> Prompt: Exact copy without images: repeat every entry as written.

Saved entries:

######

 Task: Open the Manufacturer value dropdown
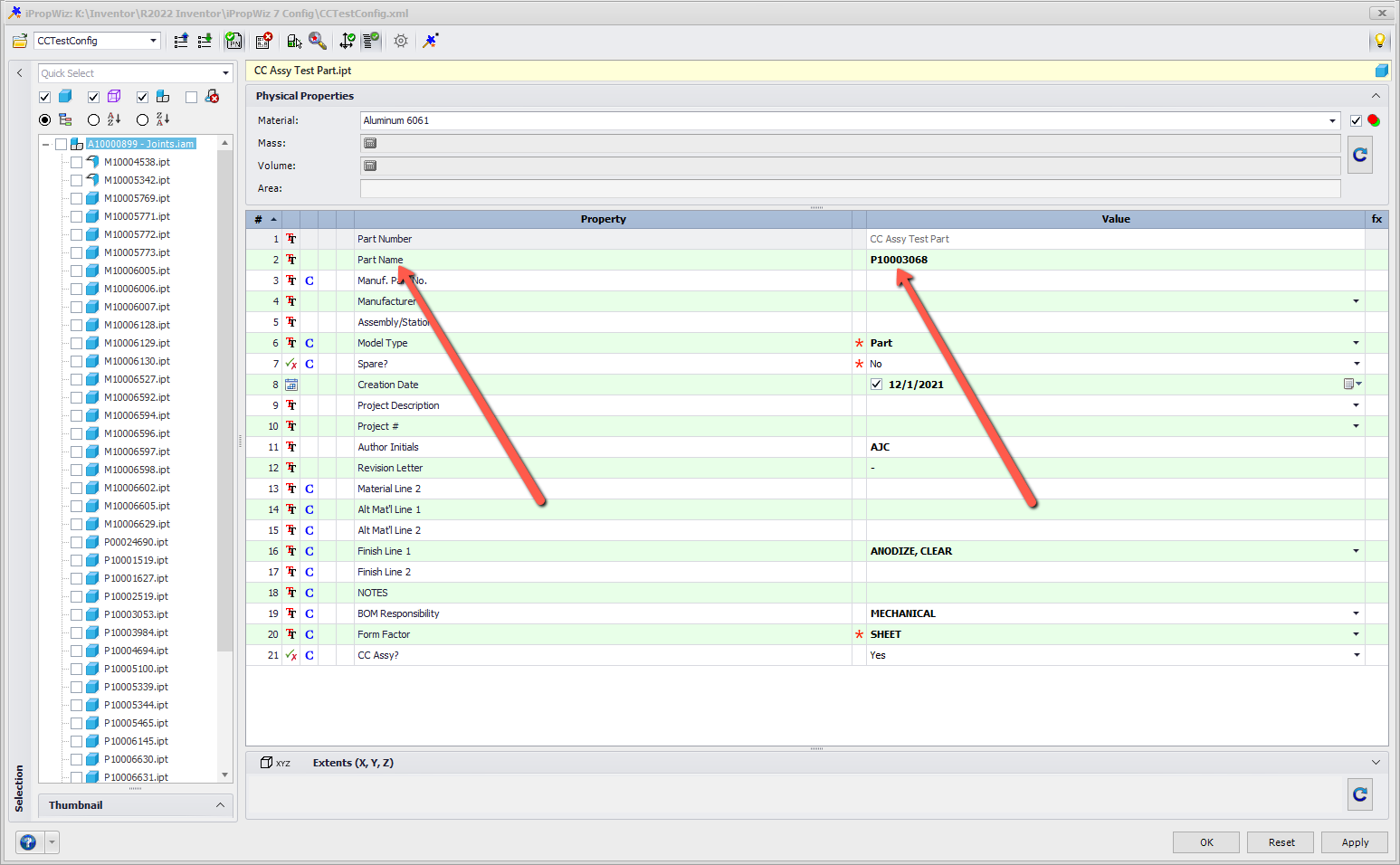click(1355, 300)
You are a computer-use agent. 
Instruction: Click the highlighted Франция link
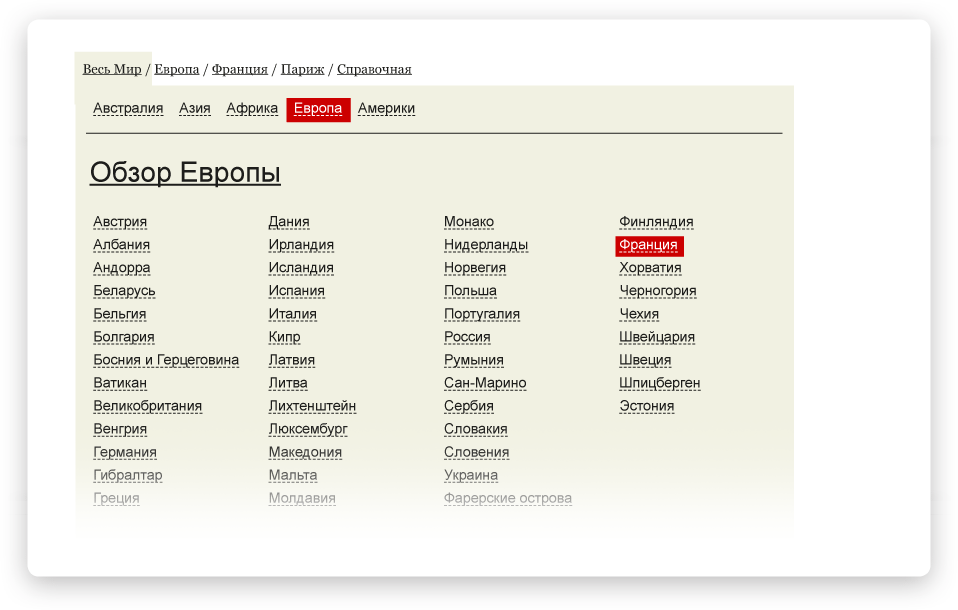648,245
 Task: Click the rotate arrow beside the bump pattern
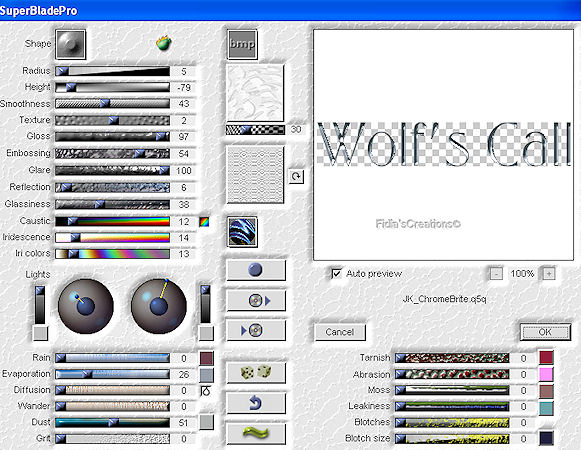[x=296, y=176]
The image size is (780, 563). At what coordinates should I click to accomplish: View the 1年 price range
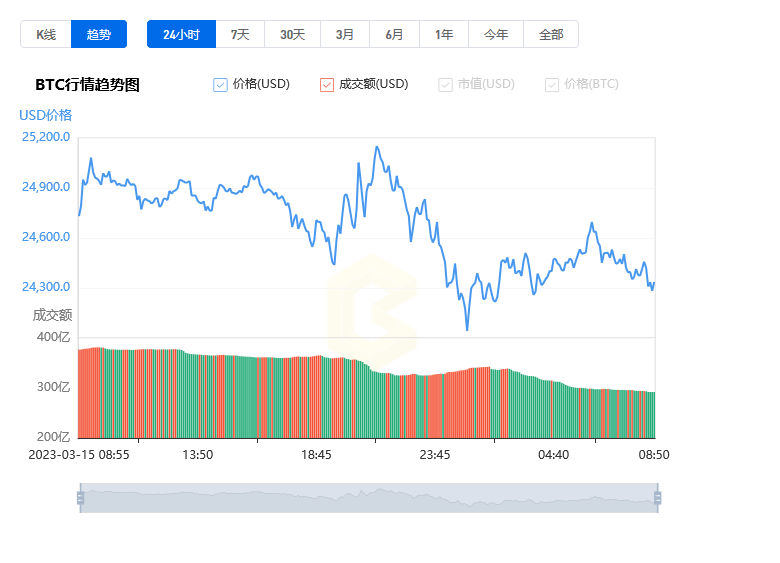444,34
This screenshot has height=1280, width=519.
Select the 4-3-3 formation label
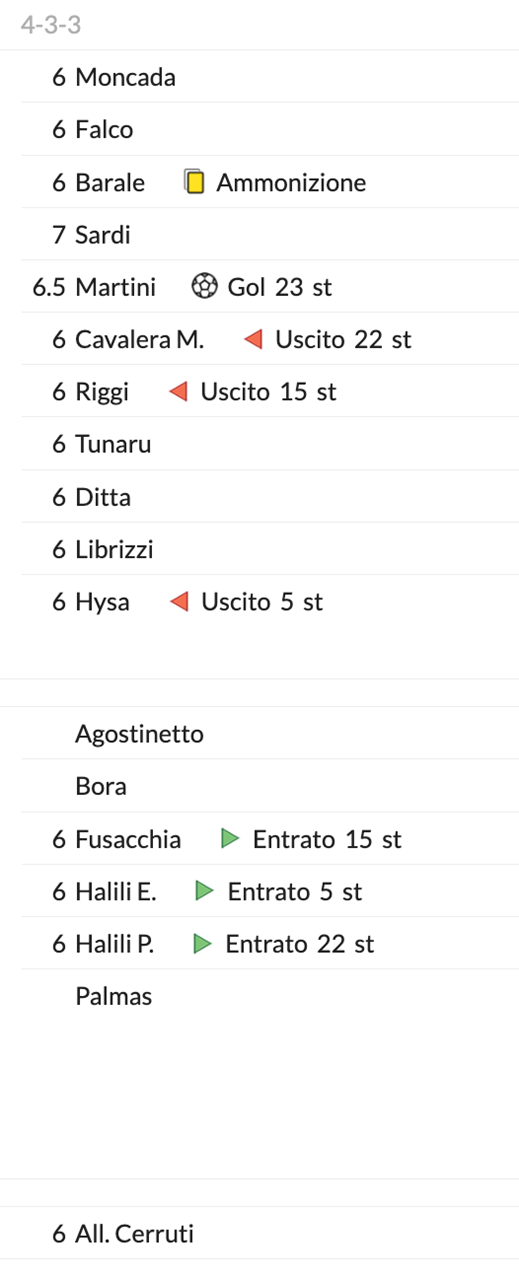point(50,25)
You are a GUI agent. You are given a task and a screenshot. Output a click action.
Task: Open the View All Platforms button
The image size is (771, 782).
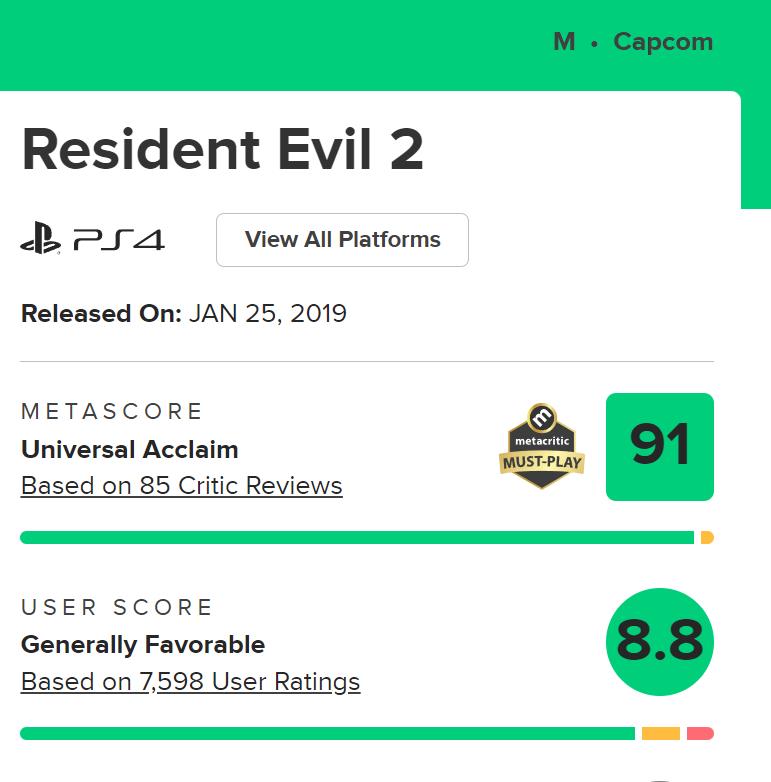coord(342,240)
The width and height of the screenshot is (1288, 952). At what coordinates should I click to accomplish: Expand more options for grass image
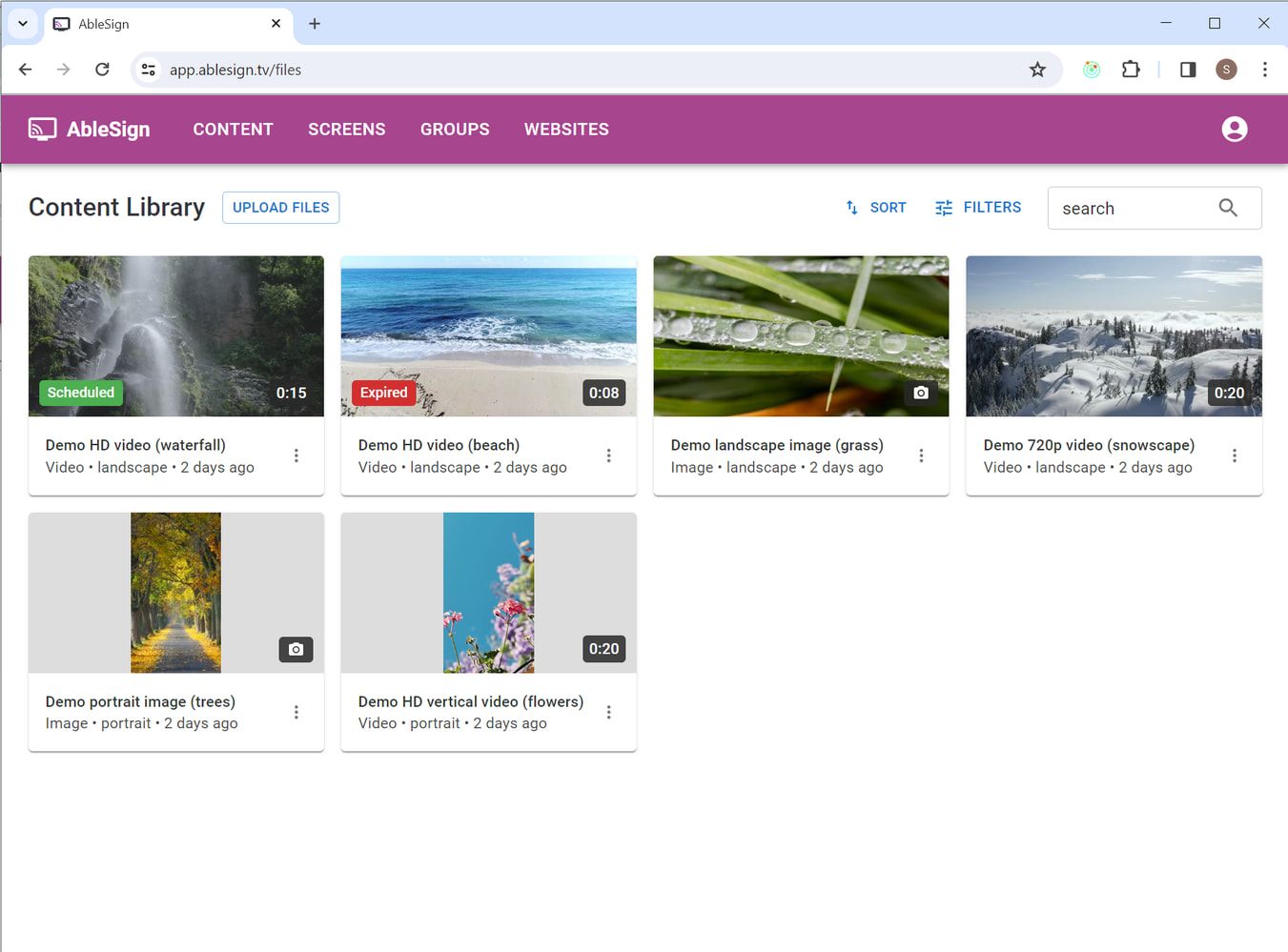tap(921, 456)
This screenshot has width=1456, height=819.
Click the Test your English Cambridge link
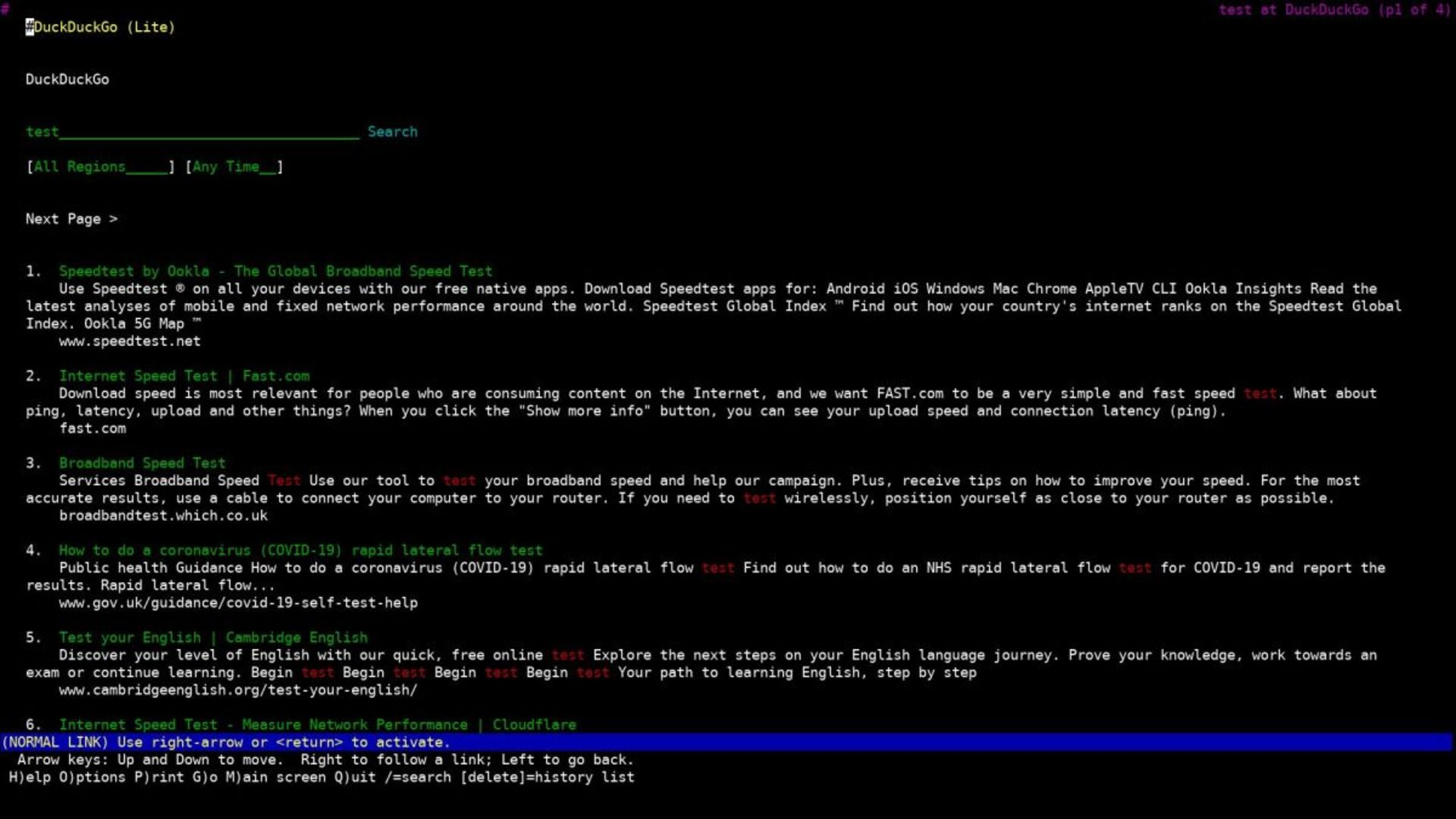tap(213, 637)
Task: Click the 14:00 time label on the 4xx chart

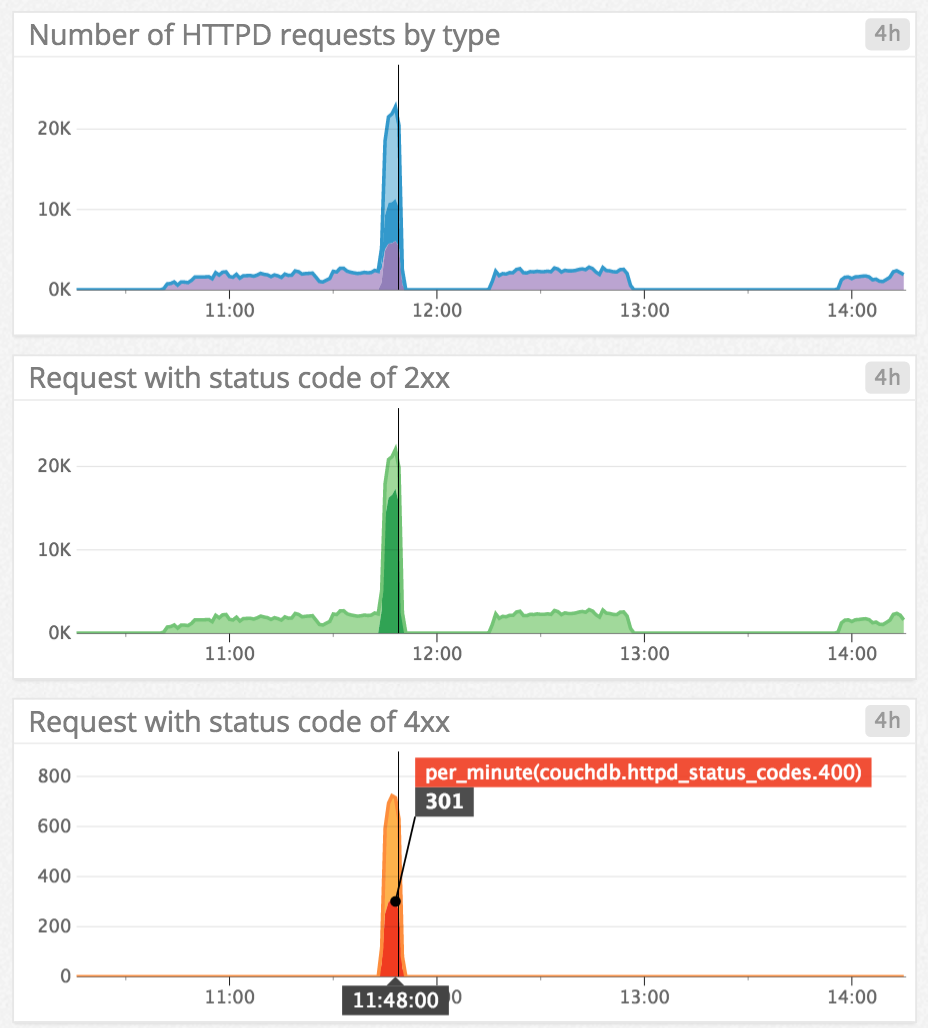Action: (851, 997)
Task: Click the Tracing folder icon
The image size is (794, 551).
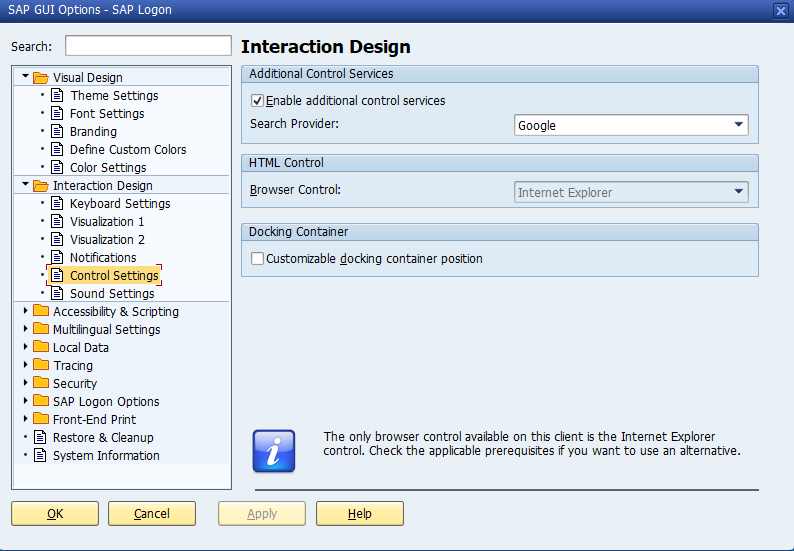Action: pyautogui.click(x=41, y=365)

######

> Your response:
 Task: Open the Manufacturer value dropdown
click(1355, 300)
You are a computer-use agent. 
Instruction: Click the highlighted Франция link
648,245
 Task: Click the rotate arrow beside the bump pattern
[x=296, y=176]
The image size is (780, 563). At what coordinates should I click to accomplish: View the 1年 price range
444,34
This screenshot has height=1280, width=519.
Select the 4-3-3 formation label
point(50,25)
You are a GUI agent. You are given a task and a screenshot. Output a click action.
Task: Open the View All Platforms button
The image size is (771, 782).
coord(342,240)
The width and height of the screenshot is (1288, 952). At what coordinates should I click to accomplish: Expand more options for grass image
tap(921, 456)
This screenshot has width=1456, height=819.
Click the Test your English Cambridge link
tap(213, 637)
Task: Click the 14:00 time label on the 4xx chart

Action: (851, 997)
Task: Click the Tracing folder icon
The image size is (794, 551).
Action: pyautogui.click(x=41, y=365)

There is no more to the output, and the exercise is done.